The agenda for the May town meeting is pretty full. There are hearings scheduled BEFORE the meeting as follows: (1) On Apr1l 14 at 7:00 the selectboard will hold a hearing on the citizens' petition to abandon part of Nicholson Road. That road runs from the top of Molasses Hill, past the Catamount parking lot and into the driveway of the Swiss Hutte. If the abandonment occurred, the portion from the east edge of the Hakim property to the state line would go. (2) The planning board will hold a hearing at 7:00 on April 22 on the citizens' petition to add a bylaw governing common driveways. (3) And at 7:30 on April 22, the planning board will hold a hearing on the citizens' petition to change the zoning bylaw regarding cell towers to, in essence, eliminate many pages of verbiage by replacing them with a short provision (thus making cell towers subject to the same special permit procedures and requirements as other uses) and making the selectboard, not the planning board, the permit issuing authority (like is the case now with internet service and wired telecommunications services).

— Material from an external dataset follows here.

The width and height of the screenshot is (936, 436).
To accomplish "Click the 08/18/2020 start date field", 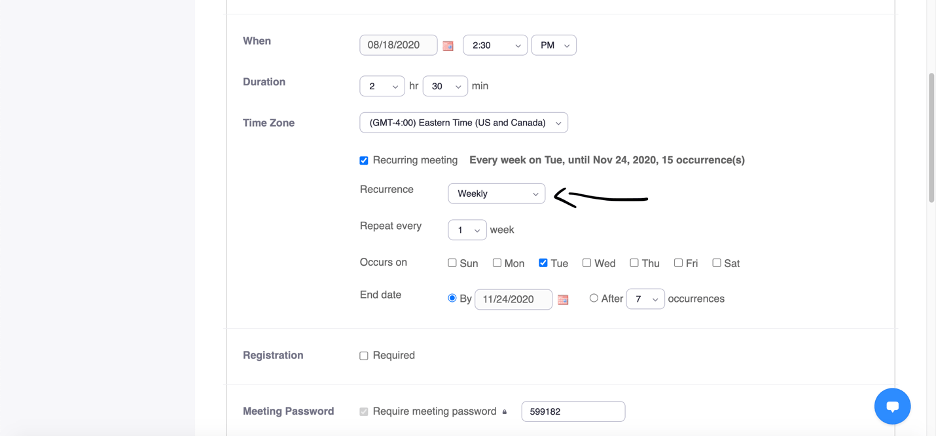I will [398, 45].
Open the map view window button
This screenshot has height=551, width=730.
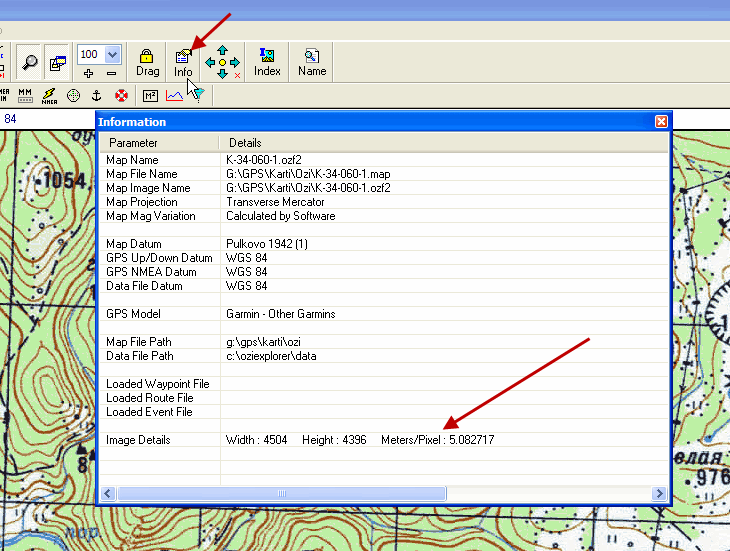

If any of these matters are of interest to you, you ought to attend the hearing on it, as well as the town meeting. As I understand it, the Nicholson Road matter was put forward by Mr. Hakim. Neighbors (including Catamount) may not be happy with this proposal. The common driveway matter was put forward by people interested in the development off Oxbow Road on the Hillsdale side and off Millard Road in Egremont. It will likely be controversial. The cell tower zoning change was put forward by me and others who have been pushing for cell phone service in town for some time. It's particularly timely because a cell tower company is actively pursuing the possibility of a tower on a site not permitted under our existing bylaw. So we'll have to change the bylaw if we want that tower.

More on all these matters later.

Wednesday, April 01, 2009

Ducking Responsibility

When I go to the polls to vote, I like to know the positions of the candidates on issues important to me. And when I go to town meeting, I like to know the positions of the selectmen on the matters on the warrant. Sounds reasonable, right?

But our selectmen too often don't want to take positions. They frequently put items on the warrant not because they support them but because they want the voters to decide. In many cases that's appropriate, but aren't we at least entitled to know their positions on those items? We elect them to become familiar with and study the issues, and we need to know the results of that process because we may choose to go along with their recommendations. And when they explain their positions and the reasons for them, we can evaluate their performance to see if we want to re-elect them.

Alas, the selectmen seem to want to keep their positions to themselves. They refuse even to set forth their vote on the items they themselves put on the warrant! So if you want to know how a selectman feels about an issue, I guess you have to ask at the meeting when the issue arises. And don't be surprised if you get a wishy-washy answer or no answer.